(DATA PROVIDED)
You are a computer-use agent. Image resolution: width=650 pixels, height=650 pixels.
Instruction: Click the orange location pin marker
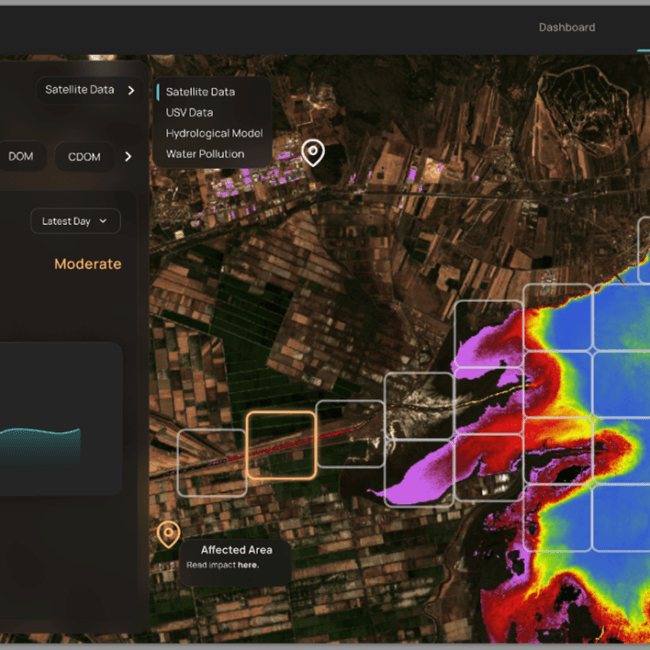click(x=168, y=534)
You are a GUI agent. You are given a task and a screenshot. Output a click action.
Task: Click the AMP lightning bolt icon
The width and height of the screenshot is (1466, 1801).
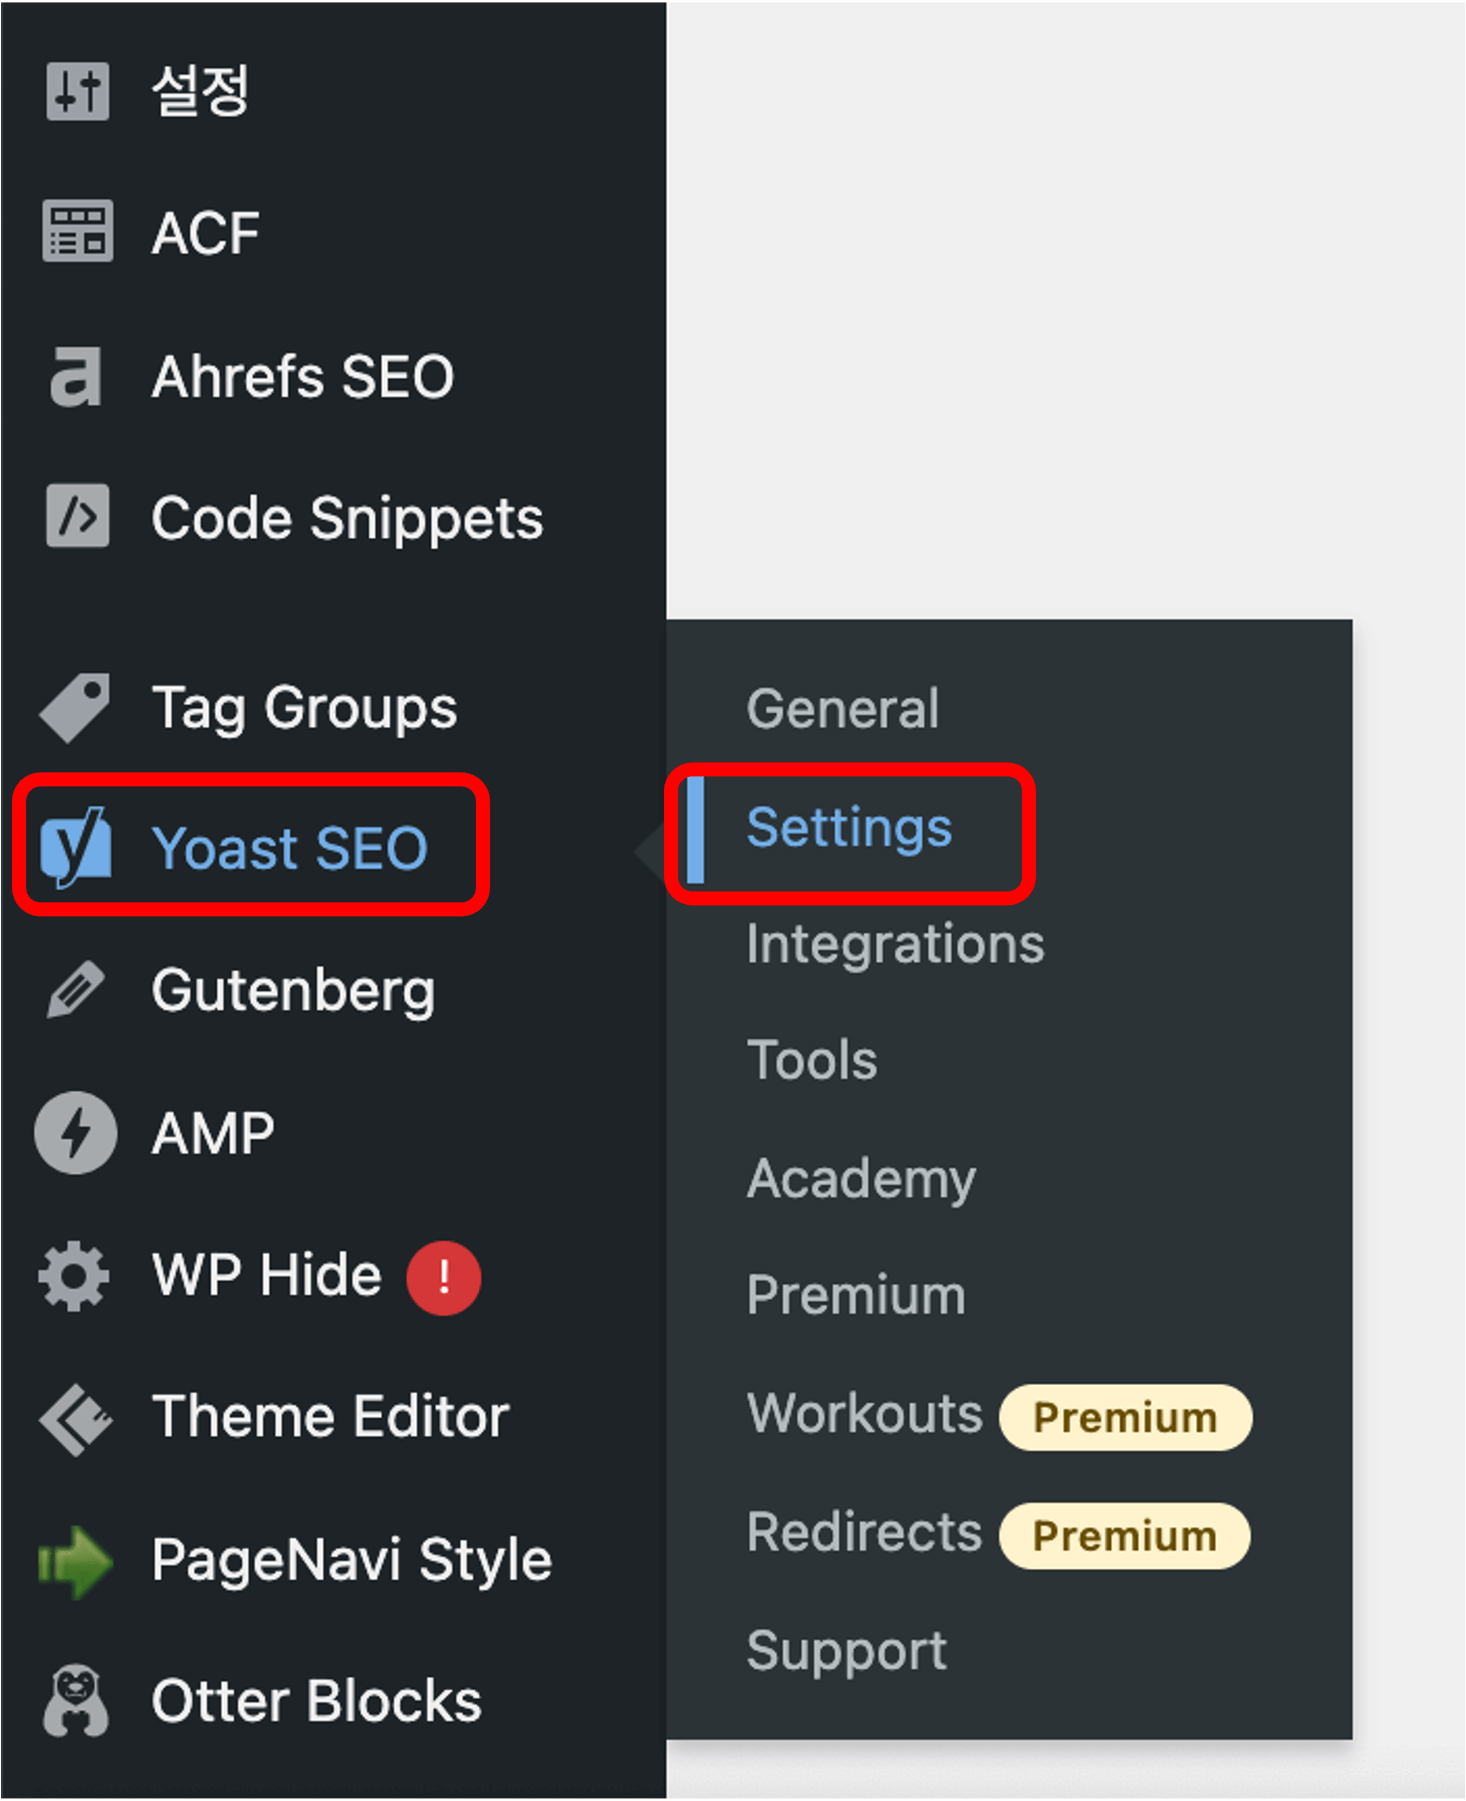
(End DATA PROVIDED)
_DESCRIPTION OF THE TASK_: From the listing above, work out the number of lines that contain "width" and give only that.

_SOLUTION FOR THIS EXERCISE_: 2